AIM: Reproduce the records below line for line, with no changes.

DATA FOR THE TASK:
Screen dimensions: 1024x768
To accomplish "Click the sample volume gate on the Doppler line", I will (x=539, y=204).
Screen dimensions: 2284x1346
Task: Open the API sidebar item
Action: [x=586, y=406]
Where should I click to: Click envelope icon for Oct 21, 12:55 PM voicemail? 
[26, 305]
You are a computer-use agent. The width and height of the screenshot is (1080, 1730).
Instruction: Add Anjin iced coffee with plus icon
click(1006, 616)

OUTPUT OF THE EXERCISE:
Screen dimensions: 1024x768
To accomplish "Click the sample volume gate on the Doppler line", I will (x=539, y=204).
Screen dimensions: 2284x1346
Task: Open the API sidebar item
Action: [x=586, y=406]
Where should I click to: Click envelope icon for Oct 21, 12:55 PM voicemail? 
[26, 305]
You are a computer-use agent. The width and height of the screenshot is (1080, 1730).
Instruction: Add Anjin iced coffee with plus icon
click(1006, 616)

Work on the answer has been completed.